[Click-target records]
***

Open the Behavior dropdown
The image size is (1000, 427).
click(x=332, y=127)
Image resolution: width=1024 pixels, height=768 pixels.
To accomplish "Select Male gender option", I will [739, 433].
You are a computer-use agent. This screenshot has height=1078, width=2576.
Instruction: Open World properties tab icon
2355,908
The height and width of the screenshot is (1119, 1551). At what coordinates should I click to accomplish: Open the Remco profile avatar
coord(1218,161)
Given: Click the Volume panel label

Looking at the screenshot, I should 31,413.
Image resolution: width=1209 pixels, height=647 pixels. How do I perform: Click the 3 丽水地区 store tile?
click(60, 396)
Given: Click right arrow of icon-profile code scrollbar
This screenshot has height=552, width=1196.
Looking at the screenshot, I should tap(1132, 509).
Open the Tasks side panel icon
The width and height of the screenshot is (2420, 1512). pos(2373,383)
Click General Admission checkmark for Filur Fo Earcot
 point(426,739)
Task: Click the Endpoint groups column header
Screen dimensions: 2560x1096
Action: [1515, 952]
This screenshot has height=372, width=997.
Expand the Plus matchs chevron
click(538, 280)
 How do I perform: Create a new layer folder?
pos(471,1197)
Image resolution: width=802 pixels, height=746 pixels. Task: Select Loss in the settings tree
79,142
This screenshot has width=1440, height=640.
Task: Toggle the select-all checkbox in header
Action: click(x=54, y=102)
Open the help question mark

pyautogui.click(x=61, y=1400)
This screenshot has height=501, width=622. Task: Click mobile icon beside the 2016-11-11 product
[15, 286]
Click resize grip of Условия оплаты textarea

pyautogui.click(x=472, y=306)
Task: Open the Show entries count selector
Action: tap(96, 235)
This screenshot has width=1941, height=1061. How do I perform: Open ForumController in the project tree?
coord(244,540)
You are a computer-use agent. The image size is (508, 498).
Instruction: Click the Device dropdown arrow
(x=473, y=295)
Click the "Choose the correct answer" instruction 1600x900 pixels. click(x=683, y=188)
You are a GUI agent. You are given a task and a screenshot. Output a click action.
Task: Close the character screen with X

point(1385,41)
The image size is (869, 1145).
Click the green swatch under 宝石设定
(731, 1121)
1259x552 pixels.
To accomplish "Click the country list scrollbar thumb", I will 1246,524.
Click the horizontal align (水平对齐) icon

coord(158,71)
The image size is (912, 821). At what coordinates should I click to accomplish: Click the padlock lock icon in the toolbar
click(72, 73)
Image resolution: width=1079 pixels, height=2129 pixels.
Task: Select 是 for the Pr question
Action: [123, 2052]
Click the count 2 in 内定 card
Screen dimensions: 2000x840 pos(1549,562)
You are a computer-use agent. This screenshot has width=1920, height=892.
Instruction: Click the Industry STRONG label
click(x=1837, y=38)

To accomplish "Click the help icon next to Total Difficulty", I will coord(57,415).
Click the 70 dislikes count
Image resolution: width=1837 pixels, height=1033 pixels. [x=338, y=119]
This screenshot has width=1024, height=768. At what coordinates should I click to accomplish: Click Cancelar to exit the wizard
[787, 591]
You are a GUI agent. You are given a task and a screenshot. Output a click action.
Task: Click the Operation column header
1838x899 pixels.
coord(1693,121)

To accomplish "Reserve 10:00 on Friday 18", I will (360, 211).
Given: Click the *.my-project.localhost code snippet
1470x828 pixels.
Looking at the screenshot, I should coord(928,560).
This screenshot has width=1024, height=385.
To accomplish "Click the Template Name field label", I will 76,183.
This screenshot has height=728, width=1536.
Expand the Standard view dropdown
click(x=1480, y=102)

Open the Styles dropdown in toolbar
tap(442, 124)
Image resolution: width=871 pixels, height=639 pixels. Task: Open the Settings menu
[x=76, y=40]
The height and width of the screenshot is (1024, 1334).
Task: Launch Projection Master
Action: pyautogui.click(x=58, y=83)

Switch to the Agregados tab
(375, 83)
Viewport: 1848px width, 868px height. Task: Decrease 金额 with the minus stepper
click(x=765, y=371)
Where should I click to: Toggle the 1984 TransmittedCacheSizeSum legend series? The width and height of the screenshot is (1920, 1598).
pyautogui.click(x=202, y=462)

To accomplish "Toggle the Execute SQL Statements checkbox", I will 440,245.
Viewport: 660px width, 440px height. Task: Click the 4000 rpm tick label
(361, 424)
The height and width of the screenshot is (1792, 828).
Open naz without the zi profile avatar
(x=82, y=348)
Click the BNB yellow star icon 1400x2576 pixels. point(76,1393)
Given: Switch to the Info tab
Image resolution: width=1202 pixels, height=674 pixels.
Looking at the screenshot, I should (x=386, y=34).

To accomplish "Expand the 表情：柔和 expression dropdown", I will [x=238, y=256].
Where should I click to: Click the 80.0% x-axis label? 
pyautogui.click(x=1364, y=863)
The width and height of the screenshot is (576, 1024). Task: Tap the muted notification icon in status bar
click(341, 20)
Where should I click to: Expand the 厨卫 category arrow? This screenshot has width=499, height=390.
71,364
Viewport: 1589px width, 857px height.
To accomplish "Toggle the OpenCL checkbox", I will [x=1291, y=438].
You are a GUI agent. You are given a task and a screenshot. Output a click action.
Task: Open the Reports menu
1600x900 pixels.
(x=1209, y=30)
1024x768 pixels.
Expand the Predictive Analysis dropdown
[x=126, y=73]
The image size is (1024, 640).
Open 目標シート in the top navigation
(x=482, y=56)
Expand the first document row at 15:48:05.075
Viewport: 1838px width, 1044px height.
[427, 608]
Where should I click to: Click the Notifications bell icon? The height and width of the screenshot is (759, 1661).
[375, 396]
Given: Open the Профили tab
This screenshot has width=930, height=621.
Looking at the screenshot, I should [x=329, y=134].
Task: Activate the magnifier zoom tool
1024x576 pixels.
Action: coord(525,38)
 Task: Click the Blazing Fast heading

***

__Task objective__:
Format every line of the records above as a JSON list of strings, one string per line, skipping blank lines.

__Right answer__:
[
  "Open the Behavior dropdown",
  "The image size is (1000, 427).",
  "click(x=332, y=127)",
  "Image resolution: width=1024 pixels, height=768 pixels.",
  "To accomplish \"Select Male gender option\", I will [739, 433].",
  "You are a computer-use agent. This screenshot has height=1078, width=2576.",
  "Instruction: Open World properties tab icon",
  "2355,908",
  "The height and width of the screenshot is (1119, 1551). At what coordinates should I click to accomplish: Open the Remco profile avatar",
  "coord(1218,161)",
  "Given: Click the Volume panel label",
  "Looking at the screenshot, I should 31,413.",
  "Image resolution: width=1209 pixels, height=647 pixels. How do I perform: Click the 3 丽水地区 store tile?",
  "click(60, 396)",
  "Given: Click right arrow of icon-profile code scrollbar",
  "This screenshot has height=552, width=1196.",
  "Looking at the screenshot, I should tap(1132, 509).",
  "Open the Tasks side panel icon",
  "The width and height of the screenshot is (2420, 1512). pos(2373,383)",
  "Click General Admission checkmark for Filur Fo Earcot",
  " point(426,739)",
  "Task: Click the Endpoint groups column header",
  "Screen dimensions: 2560x1096",
  "Action: [1515, 952]",
  "This screenshot has height=372, width=997.",
  "Expand the Plus matchs chevron",
  "click(538, 280)",
  " How do I perform: Create a new layer folder?",
  "pos(471,1197)",
  "Image resolution: width=802 pixels, height=746 pixels. Task: Select Loss in the settings tree",
  "79,142",
  "This screenshot has width=1440, height=640.",
  "Task: Toggle the select-all checkbox in header",
  "Action: click(x=54, y=102)",
  "Open the help question mark",
  "pyautogui.click(x=61, y=1400)",
  "This screenshot has height=501, width=622. Task: Click mobile icon beside the 2016-11-11 product",
  "[15, 286]",
  "Click resize grip of Условия оплаты textarea",
  "pyautogui.click(x=472, y=306)",
  "Task: Open the Show entries count selector",
  "Action: tap(96, 235)",
  "This screenshot has width=1941, height=1061. How do I perform: Open ForumController in the project tree?",
  "coord(244,540)",
  "You are a computer-use agent. The image size is (508, 498).",
  "Instruction: Click the Device dropdown arrow",
  "(x=473, y=295)",
  "Click the \"Choose the correct answer\" instruction 1600x900 pixels. click(x=683, y=188)",
  "You are a GUI agent. You are given a task and a screenshot. Output a click action.",
  "Task: Close the character screen with X",
  "point(1385,41)",
  "The image size is (869, 1145).",
  "Click the green swatch under 宝石设定",
  "(731, 1121)",
  "1259x552 pixels.",
  "To accomplish \"Click the country list scrollbar thumb\", I will 1246,524.",
  "Click the horizontal align (水平对齐) icon",
  "coord(158,71)",
  "The image size is (912, 821). At what coordinates should I click to accomplish: Click the padlock lock icon in the toolbar",
  "click(72, 73)",
  "Image resolution: width=1079 pixels, height=2129 pixels.",
  "Task: Select 是 for the Pr question",
  "Action: [123, 2052]",
  "Click the count 2 in 内定 card",
  "Screen dimensions: 2000x840 pos(1549,562)",
  "You are a computer-use agent. This screenshot has width=1920, height=892.",
  "Instruction: Click the Industry STRONG label",
  "click(x=1837, y=38)",
  "To accomplish \"Click the help icon next to Total Difficulty\", I will coord(57,415).",
  "Click the 70 dislikes count",
  "Image resolution: width=1837 pixels, height=1033 pixels. [x=338, y=119]",
  "This screenshot has width=1024, height=768. At what coordinates should I click to accomplish: Click Cancelar to exit the wizard",
  "[787, 591]",
  "You are a GUI agent. You are given a task and a screenshot. Output a click action.",
  "Task: Click the Operation column header",
  "1838x899 pixels.",
  "coord(1693,121)",
  "To accomplish \"Reserve 10:00 on Friday 18\", I will (360, 211).",
  "Given: Click the *.my-project.localhost code snippet",
  "1470x828 pixels.",
  "Looking at the screenshot, I should coord(928,560).",
  "This screenshot has width=1024, height=385.",
  "To accomplish \"Click the Template Name field label\", I will 76,183.",
  "This screenshot has height=728, width=1536.",
  "Expand the Standard view dropdown",
  "click(x=1480, y=102)",
  "Open the Styles dropdown in toolbar",
  "tap(442, 124)",
  "Image resolution: width=871 pixels, height=639 pixels. Task: Open the Settings menu",
  "[x=76, y=40]",
  "The height and width of the screenshot is (1024, 1334).",
  "Task: Launch Projection Master",
  "Action: pyautogui.click(x=58, y=83)",
  "Switch to the Agregados tab",
  "(375, 83)",
  "Viewport: 1848px width, 868px height. Task: Decrease 金额 with the minus stepper",
  "click(x=765, y=371)",
  "Where should I click to: Toggle the 1984 TransmittedCacheSizeSum legend series? The width and height of the screenshot is (1920, 1598).",
  "pyautogui.click(x=202, y=462)",
  "To accomplish \"Toggle the Execute SQL Statements checkbox\", I will 440,245.",
  "Viewport: 660px width, 440px height. Task: Click the 4000 rpm tick label",
  "(361, 424)",
  "The height and width of the screenshot is (1792, 828).",
  "Open naz without the zi profile avatar",
  "(x=82, y=348)",
  "Click the BNB yellow star icon 1400x2576 pixels. point(76,1393)",
  "Given: Switch to the Info tab",
  "Image resolution: width=1202 pixels, height=674 pixels.",
  "Looking at the screenshot, I should (x=386, y=34).",
  "To accomplish \"Expand the 表情：柔和 expression dropdown\", I will [x=238, y=256].",
  "Where should I click to: Click the 80.0% x-axis label? ",
  "pyautogui.click(x=1364, y=863)",
  "The width and height of the screenshot is (576, 1024). Task: Tap the muted notification icon in status bar",
  "click(341, 20)",
  "Where should I click to: Expand the 厨卫 category arrow? This screenshot has width=499, height=390.",
  "71,364",
  "Viewport: 1589px width, 857px height.",
  "To accomplish \"Toggle the OpenCL checkbox\", I will [x=1291, y=438].",
  "You are a GUI agent. You are given a task and a screenshot. Output a click action.",
  "Task: Open the Reports menu",
  "1600x900 pixels.",
  "(x=1209, y=30)",
  "1024x768 pixels.",
  "Expand the Predictive Analysis dropdown",
  "[x=126, y=73]",
  "The image size is (1024, 640).",
  "Open 目標シート in the top navigation",
  "(x=482, y=56)",
  "Expand the first document row at 15:48:05.075",
  "Viewport: 1838px width, 1044px height.",
  "[427, 608]",
  "Where should I click to: Click the Notifications bell icon? The height and width of the screenshot is (759, 1661).",
  "[375, 396]",
  "Given: Open the Профили tab",
  "This screenshot has width=930, height=621.",
  "Looking at the screenshot, I should [x=329, y=134].",
  "Task: Activate the magnifier zoom tool",
  "1024x576 pixels.",
  "Action: coord(525,38)",
  " Task: Click the Blazing Fast heading"
]